## [INSTRUCTIONS TO FOLLOW]
Could you set down every record exactly as it appears?

## [INPUT DATA]
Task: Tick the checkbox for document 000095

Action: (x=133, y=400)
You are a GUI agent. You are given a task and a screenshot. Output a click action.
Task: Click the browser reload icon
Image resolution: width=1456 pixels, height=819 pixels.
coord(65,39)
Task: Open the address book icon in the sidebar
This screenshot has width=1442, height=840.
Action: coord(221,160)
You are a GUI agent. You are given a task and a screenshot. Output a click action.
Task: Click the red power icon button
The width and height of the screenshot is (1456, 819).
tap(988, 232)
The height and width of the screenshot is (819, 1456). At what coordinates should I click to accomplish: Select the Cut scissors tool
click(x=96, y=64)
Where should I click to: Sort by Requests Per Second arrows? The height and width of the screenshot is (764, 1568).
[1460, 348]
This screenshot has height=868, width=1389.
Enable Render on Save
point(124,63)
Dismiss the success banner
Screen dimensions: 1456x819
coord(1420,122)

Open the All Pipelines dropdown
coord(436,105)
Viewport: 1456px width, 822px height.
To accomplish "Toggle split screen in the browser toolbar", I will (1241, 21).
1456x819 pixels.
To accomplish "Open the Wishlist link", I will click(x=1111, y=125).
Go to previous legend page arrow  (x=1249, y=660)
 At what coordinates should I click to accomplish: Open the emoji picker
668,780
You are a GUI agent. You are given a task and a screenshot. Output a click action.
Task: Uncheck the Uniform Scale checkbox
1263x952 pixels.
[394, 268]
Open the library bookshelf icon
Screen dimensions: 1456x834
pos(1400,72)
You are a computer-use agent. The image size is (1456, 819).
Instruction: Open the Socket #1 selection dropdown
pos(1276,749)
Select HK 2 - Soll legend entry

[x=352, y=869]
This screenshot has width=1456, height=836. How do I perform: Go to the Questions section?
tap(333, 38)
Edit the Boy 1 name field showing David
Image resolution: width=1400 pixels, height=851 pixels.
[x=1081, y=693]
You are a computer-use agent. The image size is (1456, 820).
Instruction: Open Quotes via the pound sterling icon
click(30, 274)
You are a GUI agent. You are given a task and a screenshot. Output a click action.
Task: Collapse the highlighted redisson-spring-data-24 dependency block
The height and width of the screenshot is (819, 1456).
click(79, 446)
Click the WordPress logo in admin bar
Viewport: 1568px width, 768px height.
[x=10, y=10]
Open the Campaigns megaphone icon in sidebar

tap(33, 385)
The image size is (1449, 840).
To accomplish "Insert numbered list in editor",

## [REPLY TO THE TASK]
Task: Tick the checkbox for document 000095

Action: (x=133, y=400)
You are a GUI agent. You are given a task and a screenshot. Output a click action.
Task: Click the browser reload icon
Image resolution: width=1456 pixels, height=819 pixels.
coord(65,39)
Task: Open the address book icon in the sidebar
This screenshot has width=1442, height=840.
Action: coord(221,160)
You are a GUI agent. You are given a task and a screenshot. Output a click action.
Task: Click the red power icon button
The width and height of the screenshot is (1456, 819).
tap(988, 232)
The height and width of the screenshot is (819, 1456). At what coordinates should I click to accomplish: Select the Cut scissors tool
click(x=96, y=64)
Where should I click to: Sort by Requests Per Second arrows? The height and width of the screenshot is (764, 1568).
[1460, 348]
This screenshot has height=868, width=1389.
Enable Render on Save
point(124,63)
Dismiss the success banner
Screen dimensions: 1456x819
coord(1420,122)

Open the All Pipelines dropdown
coord(436,105)
Viewport: 1456px width, 822px height.
To accomplish "Toggle split screen in the browser toolbar", I will (1241, 21).
1456x819 pixels.
To accomplish "Open the Wishlist link", I will click(x=1111, y=125).
Go to previous legend page arrow  (x=1249, y=660)
 At what coordinates should I click to accomplish: Open the emoji picker
668,780
You are a GUI agent. You are given a task and a screenshot. Output a click action.
Task: Uncheck the Uniform Scale checkbox
1263x952 pixels.
[394, 268]
Open the library bookshelf icon
Screen dimensions: 1456x834
pos(1400,72)
You are a computer-use agent. The image size is (1456, 819).
Instruction: Open the Socket #1 selection dropdown
pos(1276,749)
Select HK 2 - Soll legend entry

[x=352, y=869]
This screenshot has width=1456, height=836. How do I perform: Go to the Questions section?
tap(333, 38)
Edit the Boy 1 name field showing David
Image resolution: width=1400 pixels, height=851 pixels.
[x=1081, y=693]
You are a computer-use agent. The image size is (1456, 820).
Instruction: Open Quotes via the pound sterling icon
click(30, 274)
You are a GUI agent. You are given a task and a screenshot. Output a click action.
Task: Collapse the highlighted redisson-spring-data-24 dependency block
The height and width of the screenshot is (819, 1456).
click(79, 446)
Click the WordPress logo in admin bar
Viewport: 1568px width, 768px height.
[x=10, y=10]
Open the Campaigns megaphone icon in sidebar

tap(33, 385)
The image size is (1449, 840).
To accomplish "Insert numbered list in editor",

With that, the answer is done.